Dreaming of Sheep in Navajo Country (Book)
Title: Dreaming of Sheep in Navajo Country
Author: Marsha Weisiger
Abstract: The dramatic reduction of livestock on the Navajo Reservation in the 1930s - when hundreds of thousands of sheep, goats, and horses were killed - was an ambitious attempt by the federal government to eliminate overgrazing on an arid landscape and to better the lives of the people who lived there. Instead, the policy was a disaster, resulting in the loss of livelihood for Navajos - especially women, the primary owners and tenders of the animals - without significant improvement of the grazing lands. Well-intentioned New Dealers made serious errors in anticipating the human and environmental consequences of removing or killing tens of thousands of animals. The result was a rejection of conservation programs and a chronically degraded landscape.
Year: 2009
Publisher: University of Washington Press
Type: Single author monograph
ISBN: 9780295988818

Prizes

Hal K. Rothman Award
Date: 10/1/2011
Organization: Western History Association
Abstract: Prize for best environmental history of the U.S. West.

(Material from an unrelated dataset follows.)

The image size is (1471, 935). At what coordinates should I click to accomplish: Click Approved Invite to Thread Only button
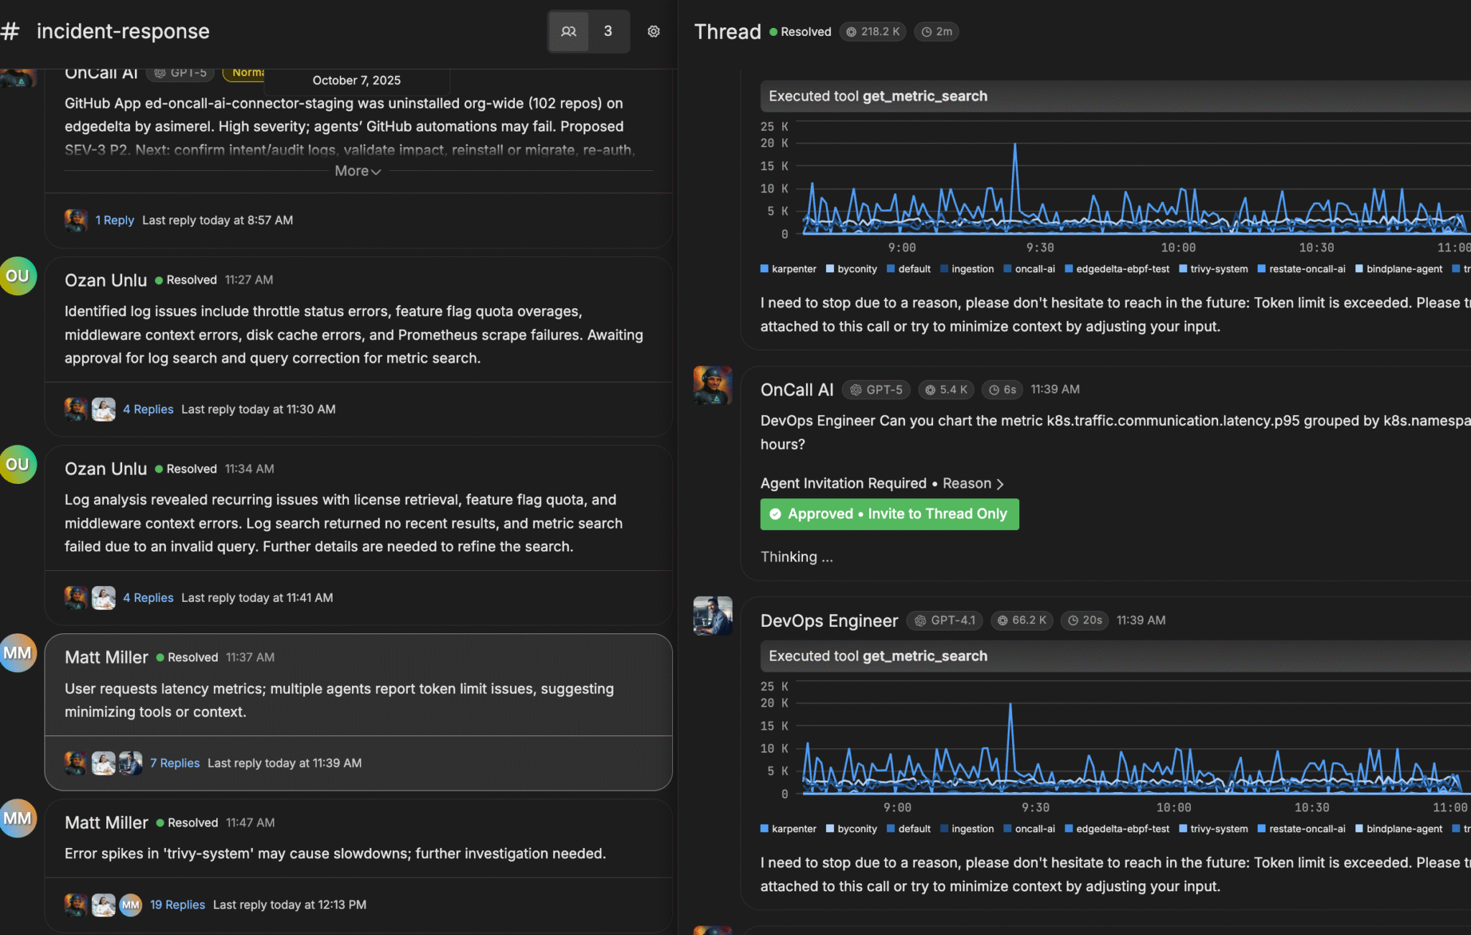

Norris and Carol Hundley Prize
Date: 8/1/2010
Organization: American Historical Association, Pacific Coast Branch
Abstract: Prize for most distinguished book on any historical subject published by a historian living in the American West.

Caroline Bancroft Honor Book
Date: 9/1/2010
Organization: Denver Public Library
Abstract: Second place prize for best book on western American history.

Gaspar Perez de Villagra Award
Date: 5/1/2010
Organization: New Mexico Historical Society
Abstract: Outstanding publication in the field of history.

Gendered Injustice: Navajo Livestock Reduction in the New Deal Era (Article)
Title: Gendered Injustice: Navajo Livestock Reduction in the New Deal Era
Author: Marsha Weisiger
Abstract: Navajo livestock reduction illuminates the gendered politics of conservation and the crucial contribution of women in resisting environmental injustice. In developing programs to halt soil erosion on the Navajo Reservation, the Bureau of Indian Affairs and the Soil Conservation Service made matters worse, largely because they ignored the importance of women as livestock owners. Women’s resistance helped bring an end to stock reduction and meaningful grazing management.
Year: 2007
Primary URL: http://www.usu.edu/whq/index.htm
Format: Journal
Periodical Title: Western Historical Quarterly
Publisher: Western History Association

Prizes

Oscar O. Winther Award
Date: 10/1/2008
Organization: Western History Association
Abstract: Award for best article published in the previous year of the Western Historical Quarterly.